Antimicrobial activity of ceftolozane–tazobactam tested against gram-negative contemporary (2015–2017) isolates from hospitalized patients with pneumonia in US medical centers

Abstract

Pseudomonas aeruginosa (n = 1531) and Enterobacteriaceae (n = 2373) clinical isolates from hospitalized patients with pneumonia were collected from 31 US medical centers during 2015–2017. Isolates were susceptibility tested against ceftolozane–tazobactam and comparators by broth microdilution. Results from intensive care unit (ICU) patients and patients with ventilator-associated bacterial pneumonia (VABP) were analyzed separately.
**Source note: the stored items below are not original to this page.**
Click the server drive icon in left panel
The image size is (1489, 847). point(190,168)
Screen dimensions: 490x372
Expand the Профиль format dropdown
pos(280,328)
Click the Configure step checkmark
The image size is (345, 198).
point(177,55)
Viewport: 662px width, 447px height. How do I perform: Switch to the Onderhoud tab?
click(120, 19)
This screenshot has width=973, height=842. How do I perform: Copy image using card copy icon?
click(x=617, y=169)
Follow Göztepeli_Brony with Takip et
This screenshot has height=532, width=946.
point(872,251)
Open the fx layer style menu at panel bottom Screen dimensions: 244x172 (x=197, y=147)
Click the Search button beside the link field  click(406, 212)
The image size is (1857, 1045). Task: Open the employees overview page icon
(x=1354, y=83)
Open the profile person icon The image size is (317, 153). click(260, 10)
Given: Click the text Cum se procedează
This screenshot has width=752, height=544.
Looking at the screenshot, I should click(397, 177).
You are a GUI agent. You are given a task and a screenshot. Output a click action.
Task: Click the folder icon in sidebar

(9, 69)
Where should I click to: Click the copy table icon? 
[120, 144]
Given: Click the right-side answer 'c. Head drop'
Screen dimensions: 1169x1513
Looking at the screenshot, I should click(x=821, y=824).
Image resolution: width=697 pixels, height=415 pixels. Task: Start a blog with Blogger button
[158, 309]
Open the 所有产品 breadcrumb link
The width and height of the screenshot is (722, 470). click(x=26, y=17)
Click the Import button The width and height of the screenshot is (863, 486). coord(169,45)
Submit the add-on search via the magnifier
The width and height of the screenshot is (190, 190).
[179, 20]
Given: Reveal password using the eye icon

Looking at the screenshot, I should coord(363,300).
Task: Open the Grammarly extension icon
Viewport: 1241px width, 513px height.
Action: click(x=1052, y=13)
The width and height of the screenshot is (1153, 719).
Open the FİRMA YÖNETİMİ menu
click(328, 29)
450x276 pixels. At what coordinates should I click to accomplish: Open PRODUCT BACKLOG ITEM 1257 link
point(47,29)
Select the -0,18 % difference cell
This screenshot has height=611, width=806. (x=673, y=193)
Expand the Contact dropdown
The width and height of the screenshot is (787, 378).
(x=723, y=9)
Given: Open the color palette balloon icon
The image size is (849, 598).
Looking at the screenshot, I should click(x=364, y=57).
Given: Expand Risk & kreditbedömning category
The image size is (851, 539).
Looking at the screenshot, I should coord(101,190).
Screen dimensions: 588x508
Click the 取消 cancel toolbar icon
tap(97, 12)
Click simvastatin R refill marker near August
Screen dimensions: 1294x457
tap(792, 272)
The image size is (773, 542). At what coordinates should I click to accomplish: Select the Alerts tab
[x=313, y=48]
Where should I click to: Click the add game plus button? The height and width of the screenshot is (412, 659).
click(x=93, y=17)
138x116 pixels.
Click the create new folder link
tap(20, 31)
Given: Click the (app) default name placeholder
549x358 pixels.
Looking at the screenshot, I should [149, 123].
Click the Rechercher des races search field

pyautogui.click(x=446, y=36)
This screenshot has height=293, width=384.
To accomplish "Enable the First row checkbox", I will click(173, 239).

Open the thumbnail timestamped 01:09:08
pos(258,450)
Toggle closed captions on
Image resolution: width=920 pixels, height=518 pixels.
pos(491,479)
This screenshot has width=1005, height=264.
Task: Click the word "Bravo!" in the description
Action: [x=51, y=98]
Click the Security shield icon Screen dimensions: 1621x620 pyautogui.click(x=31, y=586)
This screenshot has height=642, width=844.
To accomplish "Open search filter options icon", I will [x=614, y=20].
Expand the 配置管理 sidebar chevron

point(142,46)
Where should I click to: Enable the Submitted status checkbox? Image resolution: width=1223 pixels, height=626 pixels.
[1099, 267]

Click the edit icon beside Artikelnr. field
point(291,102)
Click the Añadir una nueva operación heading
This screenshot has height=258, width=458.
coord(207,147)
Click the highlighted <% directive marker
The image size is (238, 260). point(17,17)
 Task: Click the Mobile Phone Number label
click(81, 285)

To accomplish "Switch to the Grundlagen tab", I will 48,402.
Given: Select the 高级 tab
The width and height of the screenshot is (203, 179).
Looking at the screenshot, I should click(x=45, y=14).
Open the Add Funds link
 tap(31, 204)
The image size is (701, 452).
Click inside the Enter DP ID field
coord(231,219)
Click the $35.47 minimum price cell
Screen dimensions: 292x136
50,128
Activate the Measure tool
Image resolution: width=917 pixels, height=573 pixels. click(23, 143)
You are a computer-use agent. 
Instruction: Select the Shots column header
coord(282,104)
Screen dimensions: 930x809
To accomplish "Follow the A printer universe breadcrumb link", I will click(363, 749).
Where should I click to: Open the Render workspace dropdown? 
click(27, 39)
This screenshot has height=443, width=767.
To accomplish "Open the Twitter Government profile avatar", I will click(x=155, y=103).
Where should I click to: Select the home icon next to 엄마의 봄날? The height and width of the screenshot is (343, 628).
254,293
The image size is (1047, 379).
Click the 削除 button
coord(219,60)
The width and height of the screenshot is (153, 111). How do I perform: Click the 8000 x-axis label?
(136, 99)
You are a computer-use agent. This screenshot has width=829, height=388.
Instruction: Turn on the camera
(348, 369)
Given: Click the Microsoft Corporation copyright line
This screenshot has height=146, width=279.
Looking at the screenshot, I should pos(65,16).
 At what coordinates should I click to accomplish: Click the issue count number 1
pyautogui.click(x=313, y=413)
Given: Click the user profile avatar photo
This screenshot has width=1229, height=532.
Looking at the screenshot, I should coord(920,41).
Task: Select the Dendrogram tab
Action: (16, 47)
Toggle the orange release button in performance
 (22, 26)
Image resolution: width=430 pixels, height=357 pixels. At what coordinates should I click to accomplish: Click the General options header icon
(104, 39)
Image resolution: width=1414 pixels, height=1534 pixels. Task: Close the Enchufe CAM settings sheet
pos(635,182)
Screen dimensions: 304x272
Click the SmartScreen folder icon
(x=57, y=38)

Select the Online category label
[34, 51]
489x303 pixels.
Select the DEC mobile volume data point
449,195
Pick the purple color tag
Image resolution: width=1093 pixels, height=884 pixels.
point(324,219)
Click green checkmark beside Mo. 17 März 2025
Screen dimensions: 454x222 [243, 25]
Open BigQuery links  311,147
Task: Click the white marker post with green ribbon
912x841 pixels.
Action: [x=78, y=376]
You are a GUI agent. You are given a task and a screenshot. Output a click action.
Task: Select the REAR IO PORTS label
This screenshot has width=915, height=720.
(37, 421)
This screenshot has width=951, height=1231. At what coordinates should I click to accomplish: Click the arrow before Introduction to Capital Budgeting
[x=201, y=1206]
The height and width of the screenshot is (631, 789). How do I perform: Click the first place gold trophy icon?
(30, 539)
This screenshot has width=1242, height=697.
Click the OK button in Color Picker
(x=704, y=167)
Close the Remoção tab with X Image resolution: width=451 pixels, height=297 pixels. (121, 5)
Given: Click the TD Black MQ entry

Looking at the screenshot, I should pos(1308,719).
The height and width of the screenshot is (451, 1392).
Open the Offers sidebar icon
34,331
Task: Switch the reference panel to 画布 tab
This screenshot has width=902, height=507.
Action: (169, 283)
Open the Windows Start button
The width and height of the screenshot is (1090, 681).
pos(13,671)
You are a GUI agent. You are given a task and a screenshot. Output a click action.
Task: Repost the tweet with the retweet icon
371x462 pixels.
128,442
Ceftolozane–tazobactam was very active against P. aeruginosa (MIC50/90, 0.5/2 mg/L; 97.5% susceptible), including multidrug-resistant (87.9% susceptible) and extensively drug-resistant (82.9% susceptible). Ceftolozane–tazobactam inhibited 90.3% of Enterobacteriaceae isolates (MIC50/90, 0.25/2 mg/L), including non–carbapenem-resistant Enterobacteriaceae isolates with an extended-spectrum β-lactamase phenotype (85.7% susceptible). Ceftolozane–tazobactam activity was stable against P. aeruginosa regardless of the US census division or ICU and VABP subsets (>90%); small differences were noted among Enterobacteriaceae isolates from the Middle Atlantic (range 78.3–88.9%) and West South Central (range 86.4–89.2%) divisions. These in vitro results indicate that ceftolozane–tazobactam may represent a valuable option for hospital-acquired bacterial pneumonia and VABP caused by Enterobacteriaceae and P. aeruginosa in the United States.